What the ram is this high things like adding an album send CPU up. Here is an example:

top - 21:21:32 up 194 days,  7:07,  2 users,  load average: 0.30, 0.23, 0.29
Tasks: 574 total,   1 running, 573 sleeping,   0 stopped,   0 zombie
%Cpu(s):  5.3 us,  0.4 sy,  0.0 ni, 94.3 id,  0.1 wa,  0.0 hi,  0.0 si,  0.0 st
KiB Mem : 32736612 total,   986744 free, 20882720 used, 10867148 buff/cache
KiB Swap: 16515068 total, 15873532 free,   641536 used.  5947136 avail Mem 

  PID USER      PR  NI    VIRT    RES    SHR S  %CPU %MEM     TIME+ COMMAND    
35296 root      20   0   11.4g   5.3g 280564 S 125.0 16.9   1429:56 RoonApplia+
18

Roon software does not make use of multiple core servers very well, hence the recommendation for i7 CPU and SSD. I believe this is due to the database implementation.
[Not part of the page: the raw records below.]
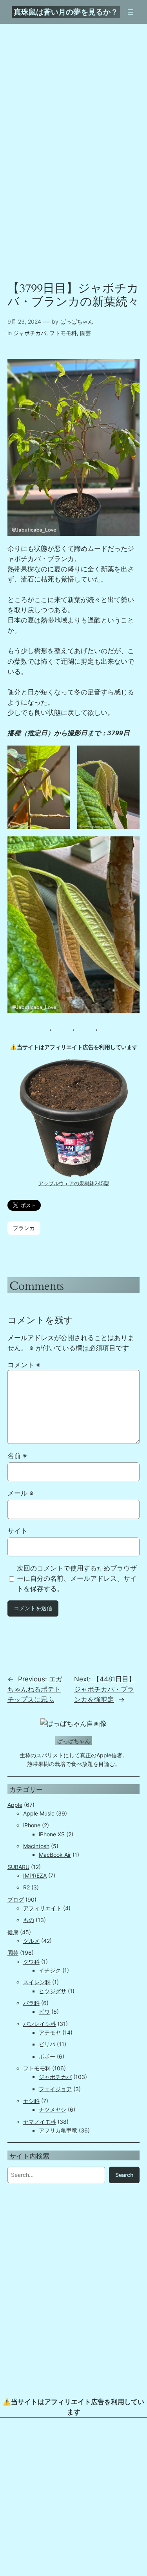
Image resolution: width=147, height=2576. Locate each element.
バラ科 (31, 2003)
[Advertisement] (73, 2498)
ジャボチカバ (29, 333)
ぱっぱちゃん (76, 321)
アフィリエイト (42, 1908)
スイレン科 (37, 1982)
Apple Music (38, 1813)
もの (28, 1920)
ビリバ (47, 2044)
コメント (23, 1365)
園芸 (85, 333)
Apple (14, 1804)
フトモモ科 (63, 333)
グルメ (31, 1940)
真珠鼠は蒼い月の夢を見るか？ (66, 12)
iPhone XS (52, 1834)
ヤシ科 (31, 2100)
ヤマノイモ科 (39, 2121)
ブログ (15, 1899)
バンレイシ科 (39, 2023)
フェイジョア (55, 2089)
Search (124, 2174)
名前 (17, 1456)
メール (20, 1493)
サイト (17, 1531)
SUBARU (18, 1866)
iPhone (31, 1825)
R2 (26, 1887)
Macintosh (36, 1846)
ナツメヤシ (52, 2109)
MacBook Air (55, 1854)
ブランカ (24, 1227)
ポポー (47, 2056)
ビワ (44, 2011)
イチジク (50, 1970)
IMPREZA (35, 1875)
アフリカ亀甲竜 (58, 2130)
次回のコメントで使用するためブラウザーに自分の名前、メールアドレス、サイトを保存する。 (77, 1578)
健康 (12, 1932)
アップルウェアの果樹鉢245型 (73, 1183)
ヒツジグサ (52, 1991)
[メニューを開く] (130, 12)
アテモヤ (50, 2032)
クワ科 (31, 1961)
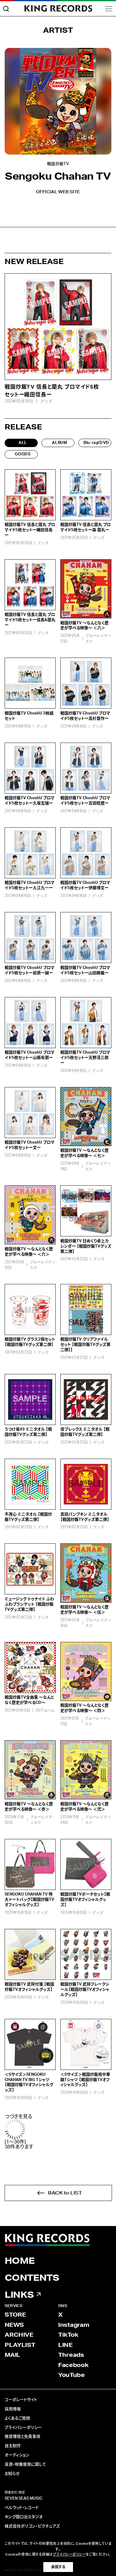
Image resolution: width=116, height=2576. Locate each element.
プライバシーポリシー (23, 2428)
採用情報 (13, 2409)
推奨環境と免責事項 (22, 2437)
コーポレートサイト (21, 2400)
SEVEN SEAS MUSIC (23, 2499)
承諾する (58, 2567)
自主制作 (13, 2446)
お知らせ (12, 2474)
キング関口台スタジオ (24, 2517)
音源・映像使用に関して (25, 2465)
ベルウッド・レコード (22, 2508)
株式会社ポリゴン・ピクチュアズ (32, 2526)
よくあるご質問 (17, 2418)
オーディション (17, 2455)
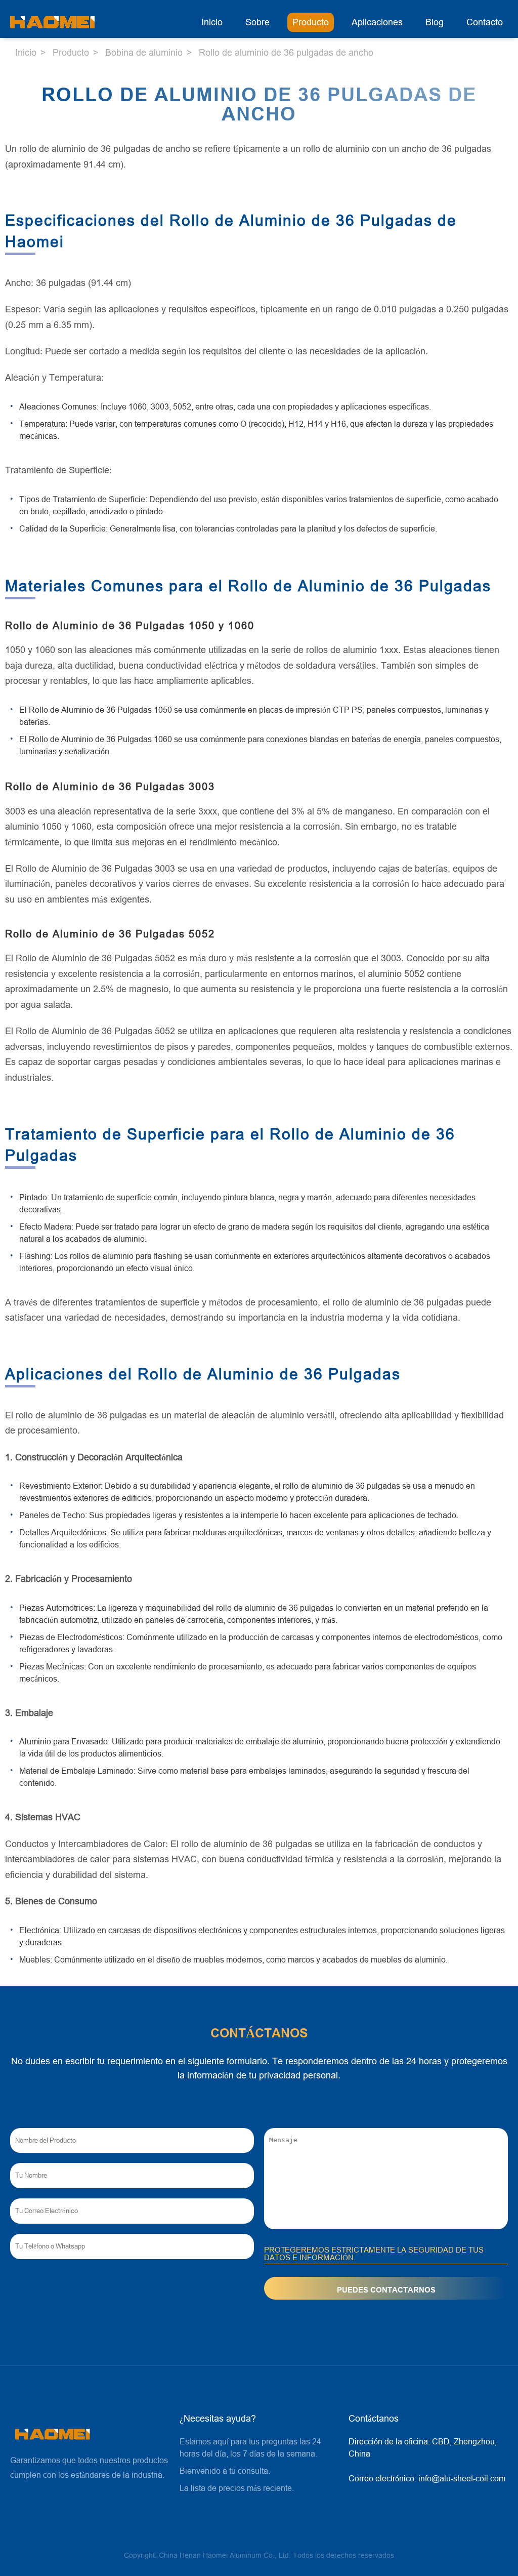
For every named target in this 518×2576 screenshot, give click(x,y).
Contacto (484, 22)
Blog (434, 22)
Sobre (257, 22)
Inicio (212, 22)
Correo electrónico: (427, 2478)
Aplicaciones (377, 22)
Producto (310, 22)
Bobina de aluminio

I have read other threads of people who have much larger libraries than I do having performance issues. You know millions of rows of data is NO BIG DEAL nowadays. Memory is cheap. Perhaps Mongo would be a good choice.

I am also unsure why library operations affect playback at times on multi CPU servers. Playback should be an entirely separate thread(s) of the application.

Anyway its time to restart by roon core and free some memory for awhile. Despite this inconvenience, I would not trade Roon for anything else. Plus I know that performance is a non-functional requirement for far too many developers.